:: Texte à lire ::
§

- Point de mire: Rêves
«Le rêve est notre théâtre de l’absurde nocturne»
Franz Hohler note la plupart de ses rêves. Dans l’entretien qu’il nous a accordé, il nous raconte ce qui le fascine dans cet univers et comment il cultive son imagination à plus de 80 ans.
10.12.2024
Quelle signification les rêves ont-ils pour vous?
Les rêves ont toujours été importants pour moi. Ils sont notre lien avec un monde qui fait certes partie de nous, mais que nous ne connaissons pas. Comme un message qui vient du plus profond de notre être.
Interprétez-vous vos rêves?
Je ne ressens pas le besoin d’interpréter chaque rêve. Il existe une superstition selon laquelle les rêves que l’on fait pendant les douze nuits de Yule – c’est-à-dire les nuits entre Noël et l’Epiphanie – sont censés nous donner des indices pour l’avenir.

§

Selon l'entretien sur les rêves, pourquoi les rêves comptent-ils pour Franz Hohler ? Expliquez-le en une à trois phrases.

Enregistrements issus d'une collecte de données:

§

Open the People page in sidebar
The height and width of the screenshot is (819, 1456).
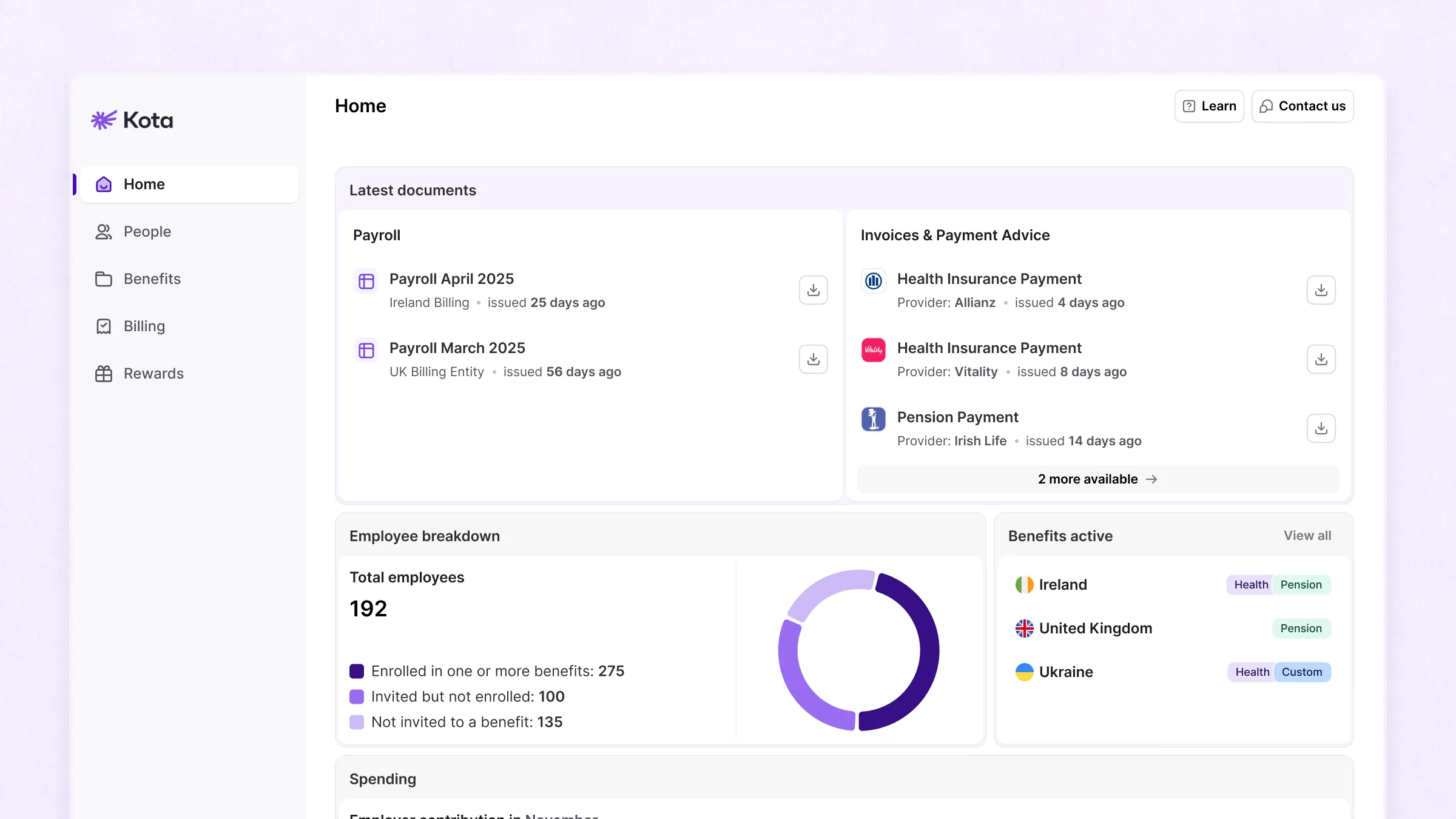(x=147, y=232)
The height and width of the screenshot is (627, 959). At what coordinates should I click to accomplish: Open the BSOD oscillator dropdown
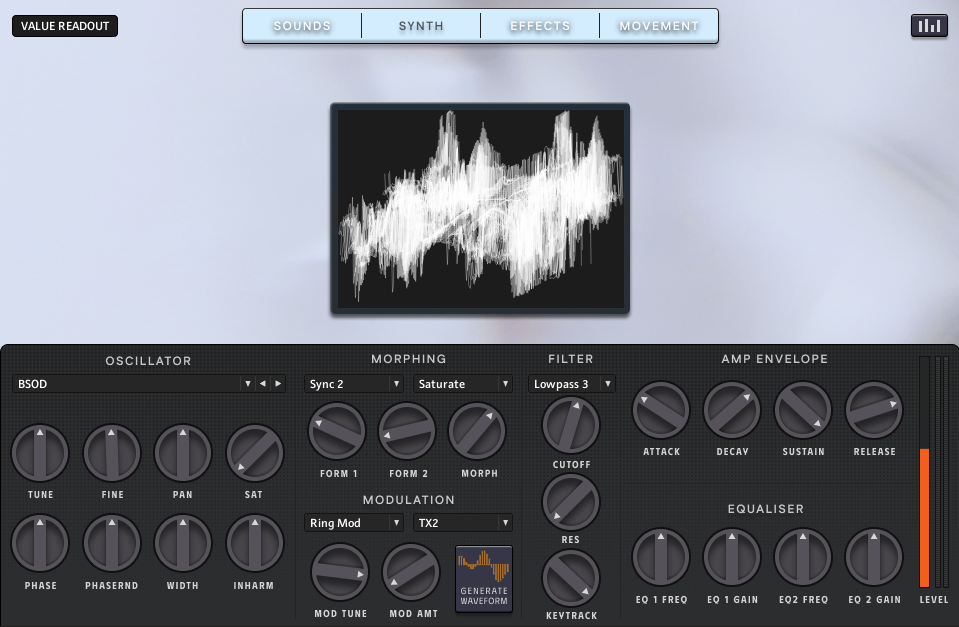coord(134,384)
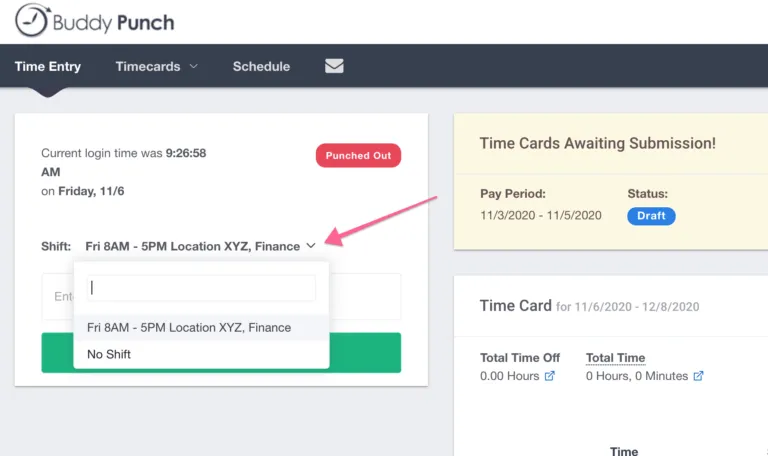Open Total Time external link icon

(698, 376)
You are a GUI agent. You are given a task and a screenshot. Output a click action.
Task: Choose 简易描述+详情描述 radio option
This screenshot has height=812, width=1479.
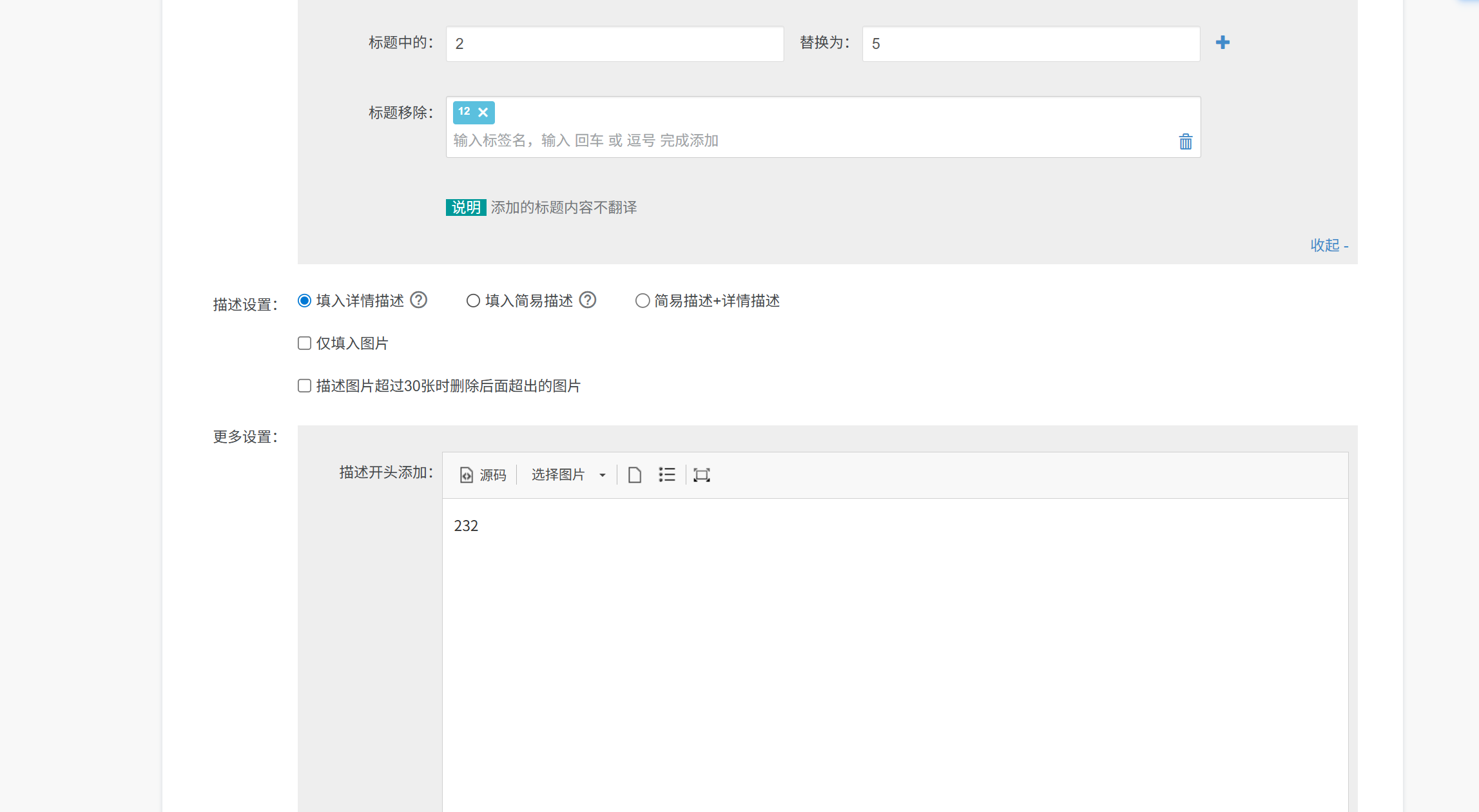tap(643, 301)
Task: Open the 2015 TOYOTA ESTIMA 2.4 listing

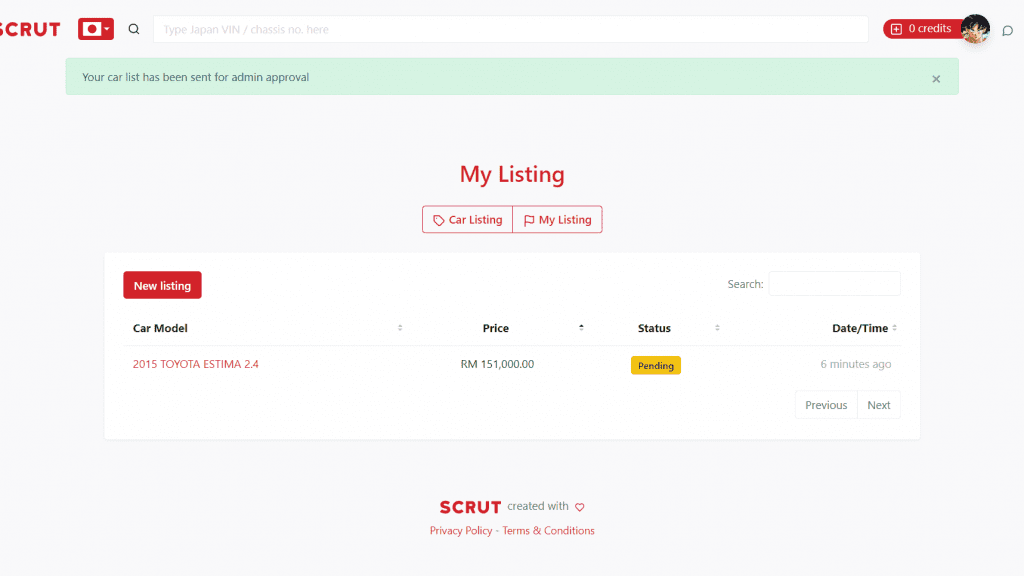Action: coord(196,364)
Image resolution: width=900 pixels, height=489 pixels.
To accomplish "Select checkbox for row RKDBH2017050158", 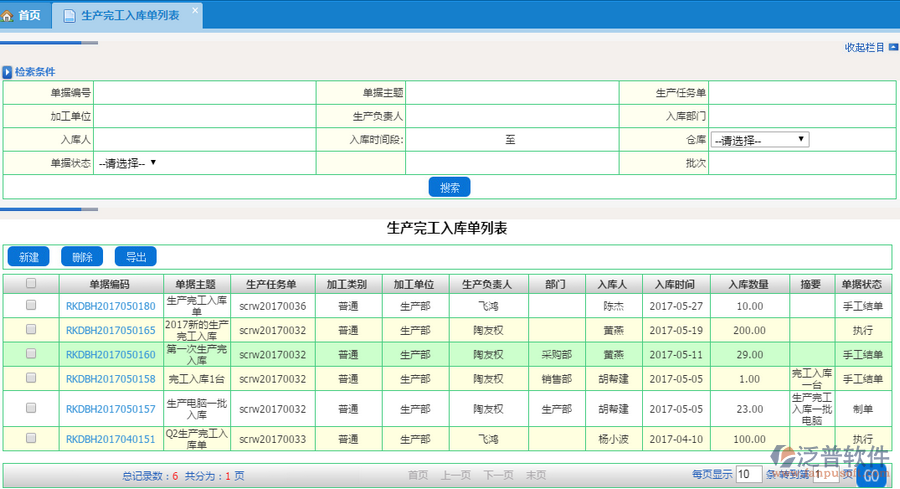I will [31, 378].
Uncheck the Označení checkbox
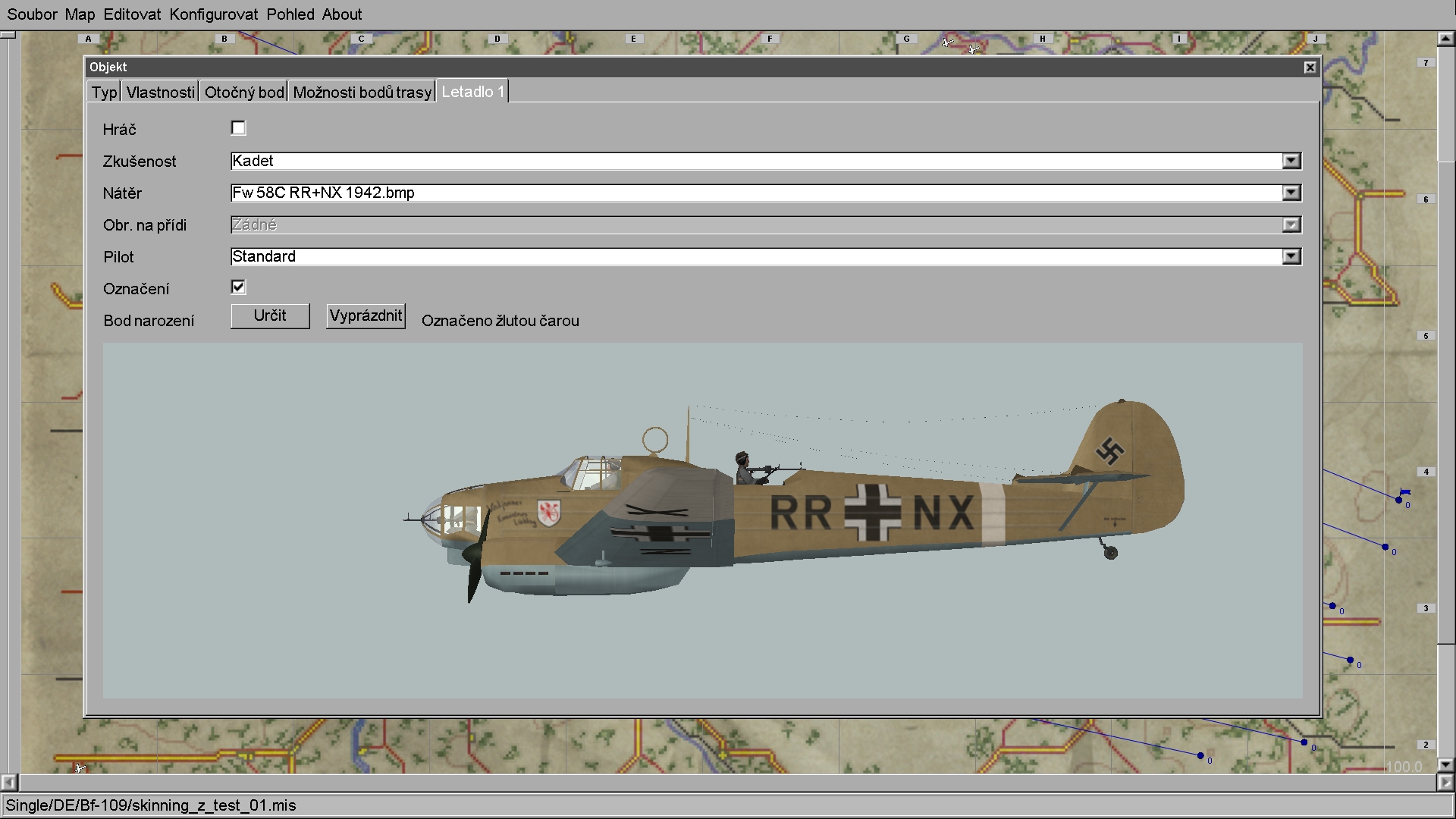Image resolution: width=1456 pixels, height=819 pixels. [238, 287]
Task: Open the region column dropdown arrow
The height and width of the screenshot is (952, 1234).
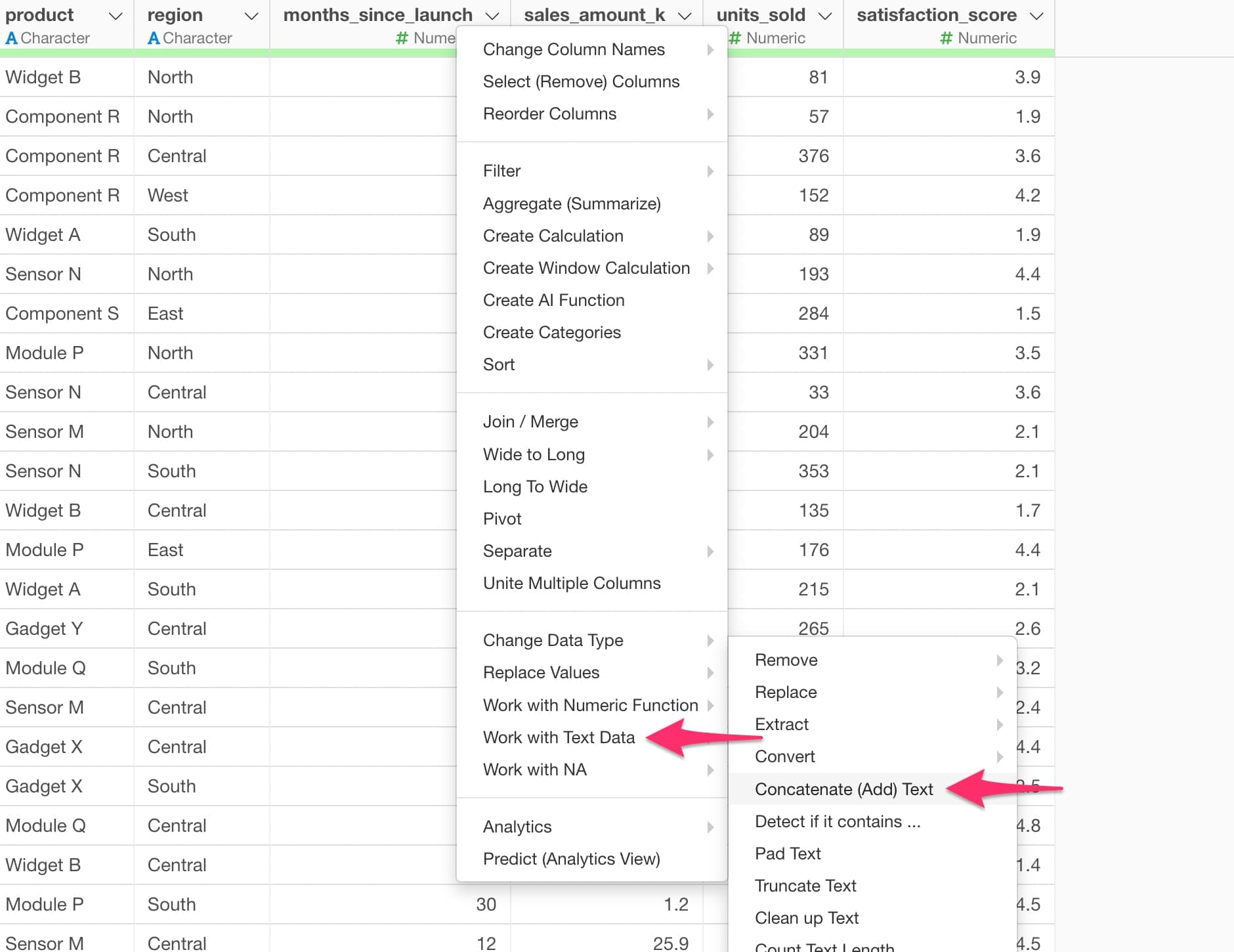Action: (x=251, y=16)
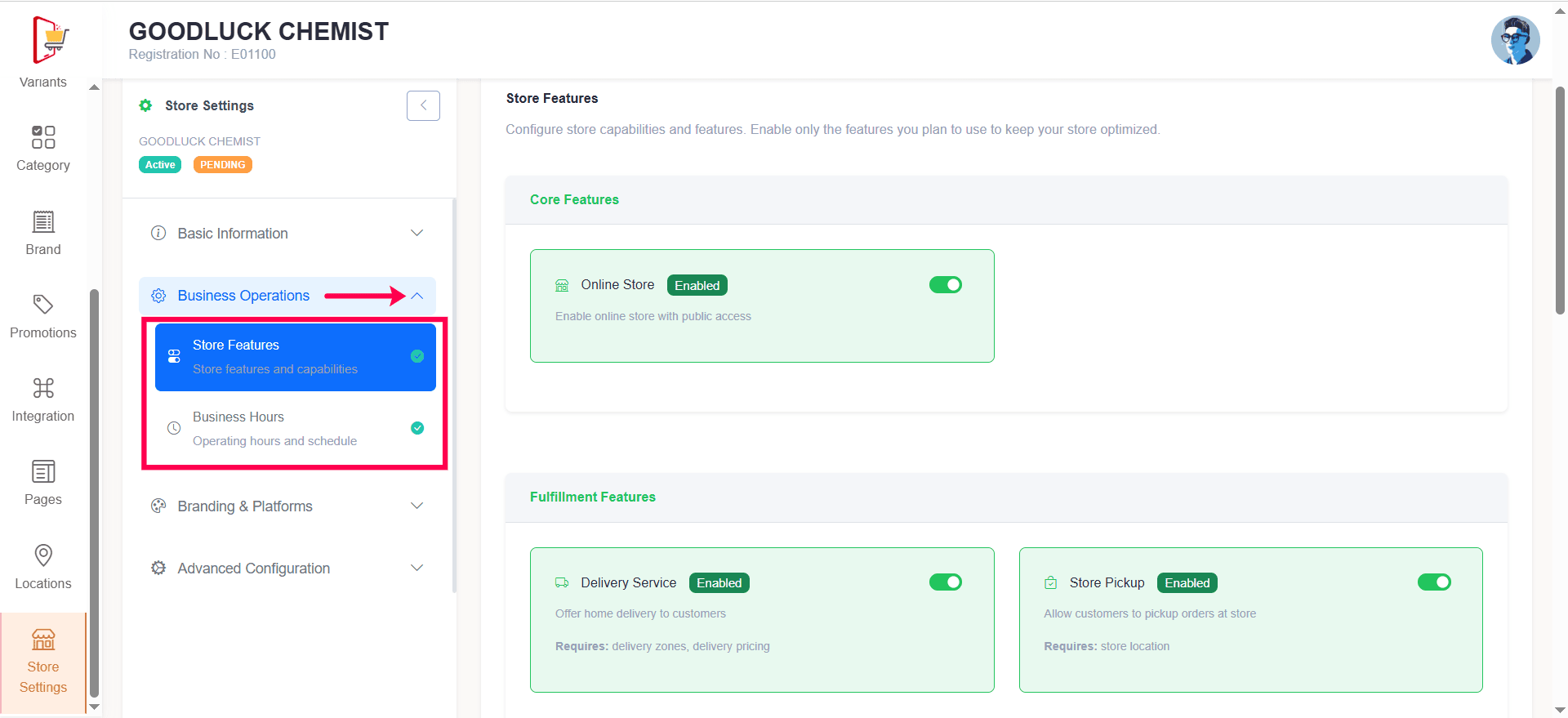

§

:: Réponse complète ::
Les rêves comptent pour Franz Hohler parce qu'ils sont notre lien avec un monde qui fait partie de nous, mais que nous ne connaissons pas. Ils sont comme un message venu du plus profond de notre être.